**Exercise directions**
In the text below about the CHAT consortium, transcribe the words from "Because of Baylor’s" to "the present day." without changing any wording or punctuation.

**Excerpt to read**

Baylor College of Medicine - CHAT

The Collaborative Healthcare Alliance for Technology (CHAT) is an unincorporated cooperative formed in 2000/2001 by the CIOs at Baylor College of Medicine (Baylor) and several other large organizations in the Texas Medical Center (TMC). This collaboration was created to leverage the combined buying power, and the associated volume of Internet-based services consumption, of those founding member institutions to drive Internet-related costs down for all CHAT participants.

Because of Baylor’s historical technical leadership role and involvement in the TMC, along with early involvement in the Internet and Internet2 networking communities, the CHAT CIOs asked Baylor to lead the CHAT consortium technically, financially and organizationally, a role in which the College has continued into the present day.

With more than a dozen current participants, the CHAT membership has experienced substantial growth over the years, and with that growth, has also seen Internet-based content consumption grow dramatically. With that consumption, even more per-unit cost reductions have resulted in many millions of dollars in savings to the participating organizations. In fact, prior to the formation of CHAT nearly two decades ago, the combined volume of Internet service consumed by the CHAT members was less than 40 megabits per second (Mbps).

Soon after CHAT came together and other TMC-based affiliates joined, the consumption quickly tripled, conferring immediate savings on the community. CHAT has enjoyed the same sort of growth in the intervening years and today, the community collaboration offers multiple, geographically diverse 10 gigabit per-second (Gbps) pathways to the commodity Internet, along with a 100 Gbps path to Internet2, largely funded by a 2015 NSF CC* grant, for the members who participate in Internet2.

**Information provided**
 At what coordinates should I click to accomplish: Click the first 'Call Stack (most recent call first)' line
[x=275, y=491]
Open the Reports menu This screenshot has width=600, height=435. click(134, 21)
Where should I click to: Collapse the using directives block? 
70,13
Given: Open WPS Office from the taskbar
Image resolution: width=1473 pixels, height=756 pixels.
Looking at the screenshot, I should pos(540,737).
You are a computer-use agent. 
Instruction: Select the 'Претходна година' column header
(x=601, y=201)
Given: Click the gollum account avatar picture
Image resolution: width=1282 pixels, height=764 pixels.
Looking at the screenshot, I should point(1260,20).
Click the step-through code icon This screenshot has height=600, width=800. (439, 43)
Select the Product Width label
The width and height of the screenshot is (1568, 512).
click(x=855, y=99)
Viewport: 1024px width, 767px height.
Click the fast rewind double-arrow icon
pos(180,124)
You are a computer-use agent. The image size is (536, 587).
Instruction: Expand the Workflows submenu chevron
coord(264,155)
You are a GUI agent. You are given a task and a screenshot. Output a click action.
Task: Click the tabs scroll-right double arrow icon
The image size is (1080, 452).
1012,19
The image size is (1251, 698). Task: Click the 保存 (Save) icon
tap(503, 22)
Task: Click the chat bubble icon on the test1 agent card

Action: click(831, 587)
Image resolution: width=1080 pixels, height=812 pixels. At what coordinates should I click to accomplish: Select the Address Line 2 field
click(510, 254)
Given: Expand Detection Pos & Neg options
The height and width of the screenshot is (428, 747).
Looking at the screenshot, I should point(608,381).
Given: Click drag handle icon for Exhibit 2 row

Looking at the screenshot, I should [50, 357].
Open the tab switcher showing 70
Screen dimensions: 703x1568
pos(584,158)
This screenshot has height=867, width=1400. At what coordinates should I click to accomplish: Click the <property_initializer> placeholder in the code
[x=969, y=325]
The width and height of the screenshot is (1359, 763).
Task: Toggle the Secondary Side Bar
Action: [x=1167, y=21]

**Result for this task**
Because of Baylor’s historical technical leadership role and involvement in the TMC, along with early involvement in the Internet and Internet2 networking communities, the CHAT CIOs asked Baylor to lead the CHAT consortium technically, financially and organizationally, a role in which the College has continued into the present day.